--- TASK STATEMENT ---
Reproduce word for word the part of the robbery appeal opinion below, starting with "Considered and decided" and going on through "subd. 3 (2008).".

--- SELECTION ---
--- Begin ---
Summary of this case from State v. BeyOpinion
No. A09-843.
Filed May 18, 2010.
Appeal from the District Court, Hennepin County, File No. 27-CR-08-64256.
Lori Swanson, Attorney General, and Michael O. Freeman, Hennepin County Attorney, Michael Richardson, Assistant County Attorney, (for respondent).
David W. Merchant, Chief Appellate Public Defender, Bridget Kearns Sabo, Assistant Public Defender, (for appellant).
Considered and decided by Minge, Presiding Judge; Kalitowski, Judge; and Bjorkman, Judge.
This opinion will be unpublished and may not be cited except as provided by Minn. Stat. § 480A.08, subd. 3 (2008).
UNPUBLISHED OPINION
Appellant Abdishakur Mohamud challenges his convictions of two counts of second-degree aggravated robbery and one count of simple robbery. Appellant contends the district court erred by denying his motions to (1) sever the robbery of one victim from the robberies of two other victims; and (2) suppress identification evidence obtained at a show-up procedure. Appellant also alleges reversible error because the trial transcript indicates only 11 jurors were individually polled after the jury returned its verdict. We affirm.
DECISION
On December 27, 2008, two men robbed victim D.H. as he walked along a sidewalk in Minneapolis. Approximately two hours later, two men stole purses from victims L.Y. and K.L. inside the stairwell of their Minneapolis apartment building. Forty-five minutes later, police officers arrested appellant at a gas station as a suspect in the robbery of D.H. An identification show-up procedure conducted at the gas station indicated appellant was also responsible for the robberies of L.Y. and K.L. Appellant was charged with the robberies of all three victims, and a jury found him guilty of two counts of second-degree aggravated robbery in violation of Minn. Stat. § 609.245, subd. 2 (2008), and one count of simple robbery in violation of Minn. Stat. § 609.24 (2008).
I.
This court reviews de novo a district court's denial of a motion to sever offenses under Minnesota Rule of Criminal Procedure 17.03. State v. Kendell, 723 N.W.2d 597, 607 (Minn. 2006). Under rule 17.03, a court must sever joined offenses if those offenses are "not related." Minn. R. Crim. P. 17.03, subd. 3(1)(a). To be related, "joined offenses [must] be part of a single behavioral incident." State v. Profit, 591 N.W.2d 451, 460 (Minn. 1999). When determining whether multiple offenses constitute a single behavioral incident, courts "look to how the offenses were related in time and geographic proximity and at whether the actor was motivated by a single criminal objective." Profit, 591 N.W.2d at 460 (quotation omitted).
Here, the district court did not provide its analysis under Profit. But we need not reach the issue of whether the robbery of D.H. and the robberies of L.Y. and K.L. constitute a single behavioral incident, because even if the offenses were improperly joined, the error was not prejudicial because evidence of either offense could be admitted as Spreigl evidence in the trial of the other offense. See State v. Ross, 732 N.W.2d 274, 280 (Minn. 2007) (joinder is not prejudicial if the evidence of each offense would have been admissible as Spreigl evidence in the trial of the other offense).
For Spreigl evidence to be admissible, the following five conditions must be met:
(1) the state must give notice of its intent to admit the evidence; (2) the state must clearly indicate what the evidence will be offered to prove; (3) there must be clear and convincing evidence that the defendant participated in the prior act; (4) the evidence must be relevant and material to the state's case; and (5) the probative value of the evidence must not be outweighed by its potential prejudice to the defendant.
--- End ---
--- SUPPLIED DATA ---
--- Begin ---
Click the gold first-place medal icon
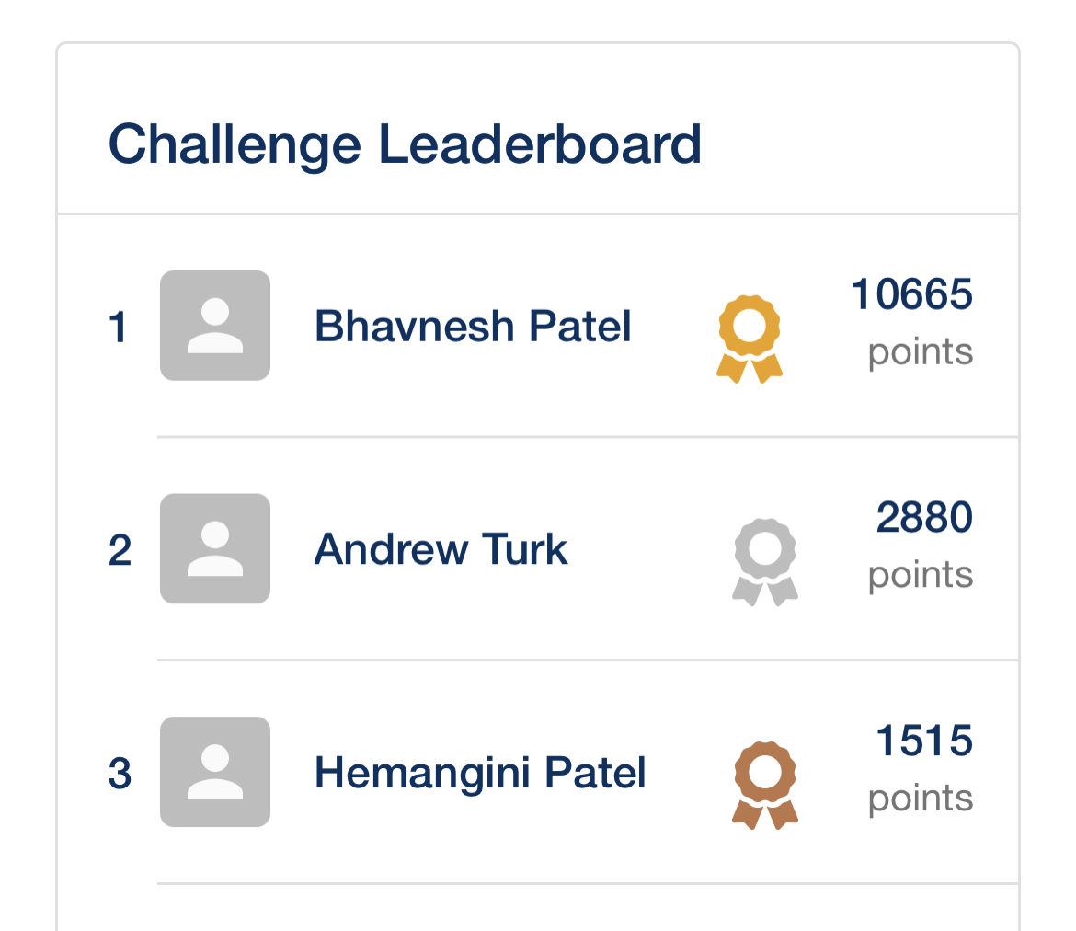(750, 338)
--- End ---
--- SOLVED EXERCISE ---
Considered and decided by Minge, Presiding Judge; Kalitowski, Judge; and Bjorkman, Judge.
This opinion will be unpublished and may not be cited except as provided by Minn. Stat. § 480A.08, subd. 3 (2008).